A run of records:
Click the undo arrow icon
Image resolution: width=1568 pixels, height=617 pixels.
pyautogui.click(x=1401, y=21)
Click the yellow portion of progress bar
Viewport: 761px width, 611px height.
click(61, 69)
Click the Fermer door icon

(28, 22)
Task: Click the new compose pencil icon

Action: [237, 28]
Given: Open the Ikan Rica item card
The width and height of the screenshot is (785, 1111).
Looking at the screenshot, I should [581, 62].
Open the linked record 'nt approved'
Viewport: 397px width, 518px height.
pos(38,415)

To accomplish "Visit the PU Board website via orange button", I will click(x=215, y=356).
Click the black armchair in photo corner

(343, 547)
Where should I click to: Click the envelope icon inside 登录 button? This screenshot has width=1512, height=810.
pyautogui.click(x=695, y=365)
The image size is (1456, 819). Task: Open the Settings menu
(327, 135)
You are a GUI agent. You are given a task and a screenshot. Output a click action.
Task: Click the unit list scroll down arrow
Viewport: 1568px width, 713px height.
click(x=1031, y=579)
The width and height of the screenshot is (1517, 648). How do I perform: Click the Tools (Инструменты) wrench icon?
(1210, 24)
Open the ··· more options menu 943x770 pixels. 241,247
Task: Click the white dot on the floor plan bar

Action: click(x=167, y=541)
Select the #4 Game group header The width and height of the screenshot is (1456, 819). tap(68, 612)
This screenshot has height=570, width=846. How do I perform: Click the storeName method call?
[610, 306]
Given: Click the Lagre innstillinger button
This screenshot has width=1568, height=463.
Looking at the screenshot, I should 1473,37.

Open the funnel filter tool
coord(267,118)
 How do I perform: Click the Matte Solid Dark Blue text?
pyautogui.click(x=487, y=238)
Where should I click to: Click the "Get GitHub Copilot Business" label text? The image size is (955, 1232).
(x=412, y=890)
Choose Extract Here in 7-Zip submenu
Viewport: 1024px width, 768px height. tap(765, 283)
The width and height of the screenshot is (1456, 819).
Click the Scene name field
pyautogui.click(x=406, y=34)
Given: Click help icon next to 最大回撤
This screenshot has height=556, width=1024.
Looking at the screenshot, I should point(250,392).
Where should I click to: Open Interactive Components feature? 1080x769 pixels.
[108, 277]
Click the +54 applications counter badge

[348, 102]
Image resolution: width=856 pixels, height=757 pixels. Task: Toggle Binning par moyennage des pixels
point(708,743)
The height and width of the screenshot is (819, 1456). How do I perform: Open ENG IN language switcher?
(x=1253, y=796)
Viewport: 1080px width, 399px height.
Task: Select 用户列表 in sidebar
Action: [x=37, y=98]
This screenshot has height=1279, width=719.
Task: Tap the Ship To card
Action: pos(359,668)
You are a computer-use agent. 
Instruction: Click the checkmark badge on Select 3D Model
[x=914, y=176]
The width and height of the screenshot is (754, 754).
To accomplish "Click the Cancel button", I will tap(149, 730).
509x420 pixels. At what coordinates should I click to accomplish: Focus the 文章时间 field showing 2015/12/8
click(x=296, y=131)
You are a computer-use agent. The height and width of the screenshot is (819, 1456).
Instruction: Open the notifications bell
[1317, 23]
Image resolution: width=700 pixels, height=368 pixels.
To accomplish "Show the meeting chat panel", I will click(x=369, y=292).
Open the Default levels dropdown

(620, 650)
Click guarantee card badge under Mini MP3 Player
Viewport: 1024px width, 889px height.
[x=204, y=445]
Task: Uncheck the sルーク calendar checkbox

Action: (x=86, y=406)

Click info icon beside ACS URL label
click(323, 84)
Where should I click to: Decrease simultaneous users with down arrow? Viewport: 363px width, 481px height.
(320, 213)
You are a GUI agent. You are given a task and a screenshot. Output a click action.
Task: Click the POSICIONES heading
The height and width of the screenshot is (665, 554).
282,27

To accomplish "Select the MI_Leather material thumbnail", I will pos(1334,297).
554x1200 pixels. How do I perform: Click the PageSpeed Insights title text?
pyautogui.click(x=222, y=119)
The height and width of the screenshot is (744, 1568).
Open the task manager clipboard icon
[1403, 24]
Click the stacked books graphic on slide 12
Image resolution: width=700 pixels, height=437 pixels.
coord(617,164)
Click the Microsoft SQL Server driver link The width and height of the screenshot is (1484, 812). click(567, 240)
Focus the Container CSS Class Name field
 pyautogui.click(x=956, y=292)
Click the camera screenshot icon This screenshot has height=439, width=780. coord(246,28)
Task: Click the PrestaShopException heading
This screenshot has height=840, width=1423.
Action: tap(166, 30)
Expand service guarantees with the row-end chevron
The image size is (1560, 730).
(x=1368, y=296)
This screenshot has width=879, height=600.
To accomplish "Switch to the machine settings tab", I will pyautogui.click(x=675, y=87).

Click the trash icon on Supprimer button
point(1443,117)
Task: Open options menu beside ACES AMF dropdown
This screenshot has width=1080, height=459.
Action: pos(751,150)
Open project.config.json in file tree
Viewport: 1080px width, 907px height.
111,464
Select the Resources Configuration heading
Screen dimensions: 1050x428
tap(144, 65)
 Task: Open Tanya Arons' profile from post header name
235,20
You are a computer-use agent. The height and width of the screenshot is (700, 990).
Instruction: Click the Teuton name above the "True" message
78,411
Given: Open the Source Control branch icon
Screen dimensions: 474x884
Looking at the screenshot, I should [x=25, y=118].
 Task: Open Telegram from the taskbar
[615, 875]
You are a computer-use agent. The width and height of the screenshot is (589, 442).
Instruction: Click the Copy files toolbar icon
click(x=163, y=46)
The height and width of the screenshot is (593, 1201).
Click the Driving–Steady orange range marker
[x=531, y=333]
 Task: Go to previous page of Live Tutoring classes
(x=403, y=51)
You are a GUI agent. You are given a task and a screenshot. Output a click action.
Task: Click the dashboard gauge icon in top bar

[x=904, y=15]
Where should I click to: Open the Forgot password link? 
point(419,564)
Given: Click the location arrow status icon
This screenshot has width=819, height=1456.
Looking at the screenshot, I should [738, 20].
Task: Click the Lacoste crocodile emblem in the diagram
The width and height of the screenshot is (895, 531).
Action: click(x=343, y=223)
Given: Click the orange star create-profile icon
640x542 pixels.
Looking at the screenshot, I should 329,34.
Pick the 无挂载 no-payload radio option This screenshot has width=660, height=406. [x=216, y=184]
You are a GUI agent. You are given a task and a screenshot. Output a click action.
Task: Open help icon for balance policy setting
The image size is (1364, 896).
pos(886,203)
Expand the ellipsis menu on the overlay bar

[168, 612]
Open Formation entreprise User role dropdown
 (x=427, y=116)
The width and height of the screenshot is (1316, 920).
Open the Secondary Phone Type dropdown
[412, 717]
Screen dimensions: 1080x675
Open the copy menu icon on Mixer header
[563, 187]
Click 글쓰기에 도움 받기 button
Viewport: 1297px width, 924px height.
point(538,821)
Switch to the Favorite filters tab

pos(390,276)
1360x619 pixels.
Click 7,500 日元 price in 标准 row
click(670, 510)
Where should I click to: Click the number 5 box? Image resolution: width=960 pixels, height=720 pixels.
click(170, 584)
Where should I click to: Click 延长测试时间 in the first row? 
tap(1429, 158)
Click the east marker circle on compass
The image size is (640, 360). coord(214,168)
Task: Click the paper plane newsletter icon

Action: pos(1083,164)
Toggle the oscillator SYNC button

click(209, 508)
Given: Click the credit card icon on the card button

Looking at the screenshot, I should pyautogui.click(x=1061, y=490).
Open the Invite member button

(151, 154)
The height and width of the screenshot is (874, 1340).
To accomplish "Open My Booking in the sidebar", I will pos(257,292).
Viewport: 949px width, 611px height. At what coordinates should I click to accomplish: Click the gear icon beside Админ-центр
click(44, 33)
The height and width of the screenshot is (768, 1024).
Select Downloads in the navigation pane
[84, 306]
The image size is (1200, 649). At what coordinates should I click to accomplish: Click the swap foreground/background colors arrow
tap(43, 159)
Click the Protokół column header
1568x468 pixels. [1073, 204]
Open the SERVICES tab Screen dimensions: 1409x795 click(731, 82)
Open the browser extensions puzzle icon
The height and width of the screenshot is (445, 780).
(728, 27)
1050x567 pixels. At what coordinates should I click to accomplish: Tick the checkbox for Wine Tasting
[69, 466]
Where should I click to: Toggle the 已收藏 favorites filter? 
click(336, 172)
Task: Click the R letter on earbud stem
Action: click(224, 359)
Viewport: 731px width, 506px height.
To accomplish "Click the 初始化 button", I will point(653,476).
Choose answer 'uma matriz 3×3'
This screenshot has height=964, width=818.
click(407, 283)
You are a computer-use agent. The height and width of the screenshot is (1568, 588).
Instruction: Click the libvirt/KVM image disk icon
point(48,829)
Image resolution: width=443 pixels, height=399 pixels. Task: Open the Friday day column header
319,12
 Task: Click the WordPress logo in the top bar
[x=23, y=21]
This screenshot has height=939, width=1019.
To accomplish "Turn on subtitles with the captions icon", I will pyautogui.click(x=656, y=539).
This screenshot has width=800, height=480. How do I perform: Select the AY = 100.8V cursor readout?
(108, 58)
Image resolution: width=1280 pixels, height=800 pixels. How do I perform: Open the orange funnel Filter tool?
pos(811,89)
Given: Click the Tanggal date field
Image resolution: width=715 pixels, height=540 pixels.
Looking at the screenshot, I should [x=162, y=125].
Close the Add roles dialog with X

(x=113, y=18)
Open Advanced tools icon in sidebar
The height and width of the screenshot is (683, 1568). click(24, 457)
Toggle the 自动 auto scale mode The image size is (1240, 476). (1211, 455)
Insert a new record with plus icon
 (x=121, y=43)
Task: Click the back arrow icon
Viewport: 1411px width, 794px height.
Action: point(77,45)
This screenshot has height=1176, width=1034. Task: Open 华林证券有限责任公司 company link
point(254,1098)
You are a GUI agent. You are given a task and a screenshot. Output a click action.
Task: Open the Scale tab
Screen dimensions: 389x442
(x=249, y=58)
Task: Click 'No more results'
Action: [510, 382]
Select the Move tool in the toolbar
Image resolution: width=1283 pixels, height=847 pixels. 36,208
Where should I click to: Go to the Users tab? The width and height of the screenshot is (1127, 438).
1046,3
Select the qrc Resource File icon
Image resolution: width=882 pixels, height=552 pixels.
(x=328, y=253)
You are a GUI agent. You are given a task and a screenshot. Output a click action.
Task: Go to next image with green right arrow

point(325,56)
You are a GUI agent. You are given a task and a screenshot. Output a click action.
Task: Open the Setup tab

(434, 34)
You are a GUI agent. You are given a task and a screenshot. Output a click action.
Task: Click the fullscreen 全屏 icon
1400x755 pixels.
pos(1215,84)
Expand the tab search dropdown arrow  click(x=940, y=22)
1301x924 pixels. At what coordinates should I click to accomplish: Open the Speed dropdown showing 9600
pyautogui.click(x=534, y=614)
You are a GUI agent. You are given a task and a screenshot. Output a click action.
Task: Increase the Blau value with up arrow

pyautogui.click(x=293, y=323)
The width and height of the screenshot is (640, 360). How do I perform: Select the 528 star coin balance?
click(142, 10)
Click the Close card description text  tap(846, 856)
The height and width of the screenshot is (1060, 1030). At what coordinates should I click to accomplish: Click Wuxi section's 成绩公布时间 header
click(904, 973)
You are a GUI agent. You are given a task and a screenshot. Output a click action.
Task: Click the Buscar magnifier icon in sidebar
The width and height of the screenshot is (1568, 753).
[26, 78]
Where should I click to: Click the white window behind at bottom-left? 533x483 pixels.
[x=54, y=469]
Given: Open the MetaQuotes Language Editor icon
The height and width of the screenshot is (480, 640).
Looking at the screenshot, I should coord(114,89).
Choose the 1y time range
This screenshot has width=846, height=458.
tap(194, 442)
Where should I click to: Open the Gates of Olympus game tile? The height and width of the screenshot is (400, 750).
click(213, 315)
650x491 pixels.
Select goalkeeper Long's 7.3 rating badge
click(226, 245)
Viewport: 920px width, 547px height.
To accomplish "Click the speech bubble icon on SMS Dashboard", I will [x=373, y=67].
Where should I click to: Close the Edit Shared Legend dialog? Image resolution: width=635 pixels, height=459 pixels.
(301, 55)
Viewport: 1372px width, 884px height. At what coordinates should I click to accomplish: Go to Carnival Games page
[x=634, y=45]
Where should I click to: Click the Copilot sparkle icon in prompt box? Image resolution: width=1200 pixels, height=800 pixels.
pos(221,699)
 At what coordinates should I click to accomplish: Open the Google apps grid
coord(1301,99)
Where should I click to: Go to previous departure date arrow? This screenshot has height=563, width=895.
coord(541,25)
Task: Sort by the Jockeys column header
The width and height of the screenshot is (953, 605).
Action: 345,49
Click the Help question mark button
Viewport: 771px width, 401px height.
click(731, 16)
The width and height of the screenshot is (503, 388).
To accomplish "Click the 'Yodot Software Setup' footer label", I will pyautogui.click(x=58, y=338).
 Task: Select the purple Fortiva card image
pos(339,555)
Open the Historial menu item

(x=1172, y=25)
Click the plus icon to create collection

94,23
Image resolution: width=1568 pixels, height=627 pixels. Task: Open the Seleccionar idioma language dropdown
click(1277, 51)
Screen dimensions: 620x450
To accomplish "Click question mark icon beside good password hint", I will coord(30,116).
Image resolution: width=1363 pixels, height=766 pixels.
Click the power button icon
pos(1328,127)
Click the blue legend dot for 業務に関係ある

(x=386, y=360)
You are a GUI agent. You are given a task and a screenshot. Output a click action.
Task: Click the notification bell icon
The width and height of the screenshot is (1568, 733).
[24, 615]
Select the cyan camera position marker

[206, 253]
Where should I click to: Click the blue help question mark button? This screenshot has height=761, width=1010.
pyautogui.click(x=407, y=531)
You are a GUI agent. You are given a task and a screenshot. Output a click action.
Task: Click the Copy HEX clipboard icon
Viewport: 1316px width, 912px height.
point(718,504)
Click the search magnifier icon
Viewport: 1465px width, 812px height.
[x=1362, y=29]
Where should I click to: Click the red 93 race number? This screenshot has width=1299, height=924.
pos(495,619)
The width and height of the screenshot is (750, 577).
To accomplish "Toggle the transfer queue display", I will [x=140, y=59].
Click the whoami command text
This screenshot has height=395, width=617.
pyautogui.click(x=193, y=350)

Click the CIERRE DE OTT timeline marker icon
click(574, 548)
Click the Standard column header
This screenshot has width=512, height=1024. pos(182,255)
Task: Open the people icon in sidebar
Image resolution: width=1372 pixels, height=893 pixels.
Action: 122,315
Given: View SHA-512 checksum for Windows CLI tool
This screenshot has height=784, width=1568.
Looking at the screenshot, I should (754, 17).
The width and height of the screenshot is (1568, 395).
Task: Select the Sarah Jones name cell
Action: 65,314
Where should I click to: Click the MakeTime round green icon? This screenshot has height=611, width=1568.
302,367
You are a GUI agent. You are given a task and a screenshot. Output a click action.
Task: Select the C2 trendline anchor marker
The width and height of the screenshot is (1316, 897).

### DESCRIPTION OF THE TASK
Convert the items starting with the line that contains "Task: Go to previous" and going on through the line that contains "Pick the 无挂载" into a JSON list of strings, one string per line, with blank lines left out.

### EXERCISE RESPONSE
[
  " Task: Go to previous page of Live Tutoring classes",
  "(x=403, y=51)",
  "You are a GUI agent. You are given a task and a screenshot. Output a click action.",
  "Task: Click the dashboard gauge icon in top bar",
  "[x=904, y=15]",
  "Where should I click to: Open the Forgot password link? ",
  "point(419,564)",
  "Given: Click the location arrow status icon",
  "This screenshot has width=819, height=1456.",
  "Looking at the screenshot, I should [738, 20].",
  "Task: Click the Lacoste crocodile emblem in the diagram",
  "The width and height of the screenshot is (895, 531).",
  "Action: click(x=343, y=223)",
  "Given: Click the orange star create-profile icon",
  "640x542 pixels.",
  "Looking at the screenshot, I should 329,34.",
  "Pick the 无挂载 no-payload radio option This screenshot has width=660, height=406. [x=216, y=184]"
]